◆ **Task goal**: Your answer must consist of every line from the data below that includes the word "screenshot".

◆ **Raw data**:
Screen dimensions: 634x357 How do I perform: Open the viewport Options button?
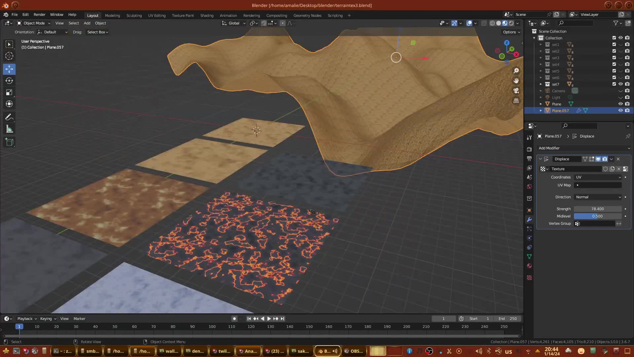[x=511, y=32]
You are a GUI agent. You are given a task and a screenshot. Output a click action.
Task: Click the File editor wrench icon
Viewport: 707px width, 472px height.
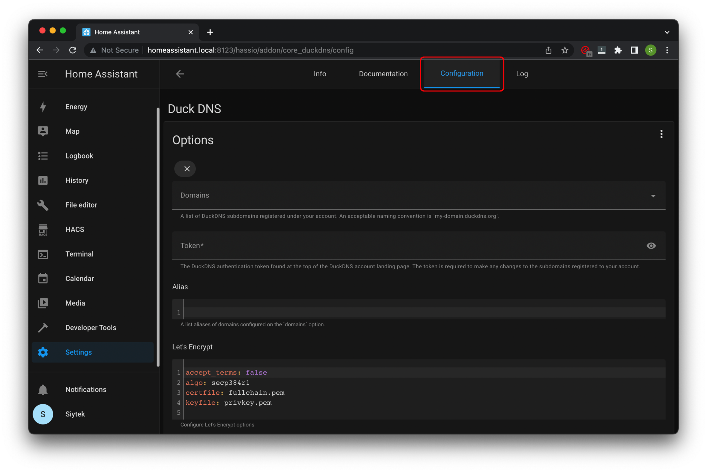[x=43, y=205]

--

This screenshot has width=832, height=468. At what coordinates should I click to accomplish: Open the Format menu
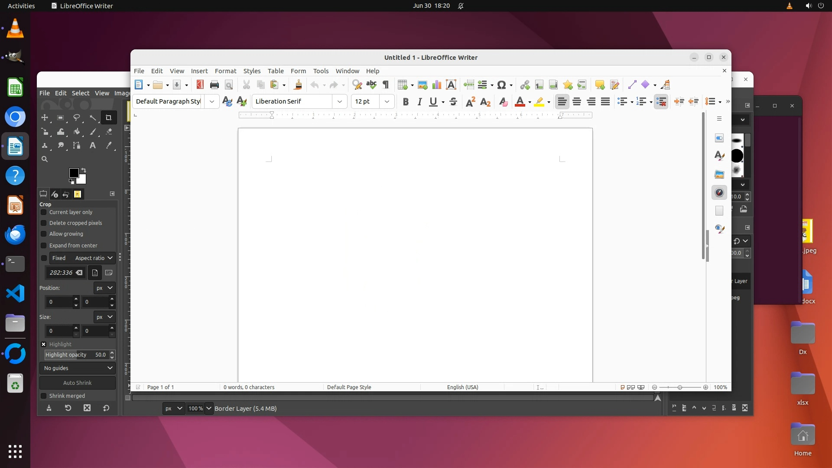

◆ **Solution for this exercise**:
You are a GUI agent. You are given a task and a screenshot. Output a click action.
This screenshot has width=832, height=468. At what coordinates should I click to accomplish: Open the Format menu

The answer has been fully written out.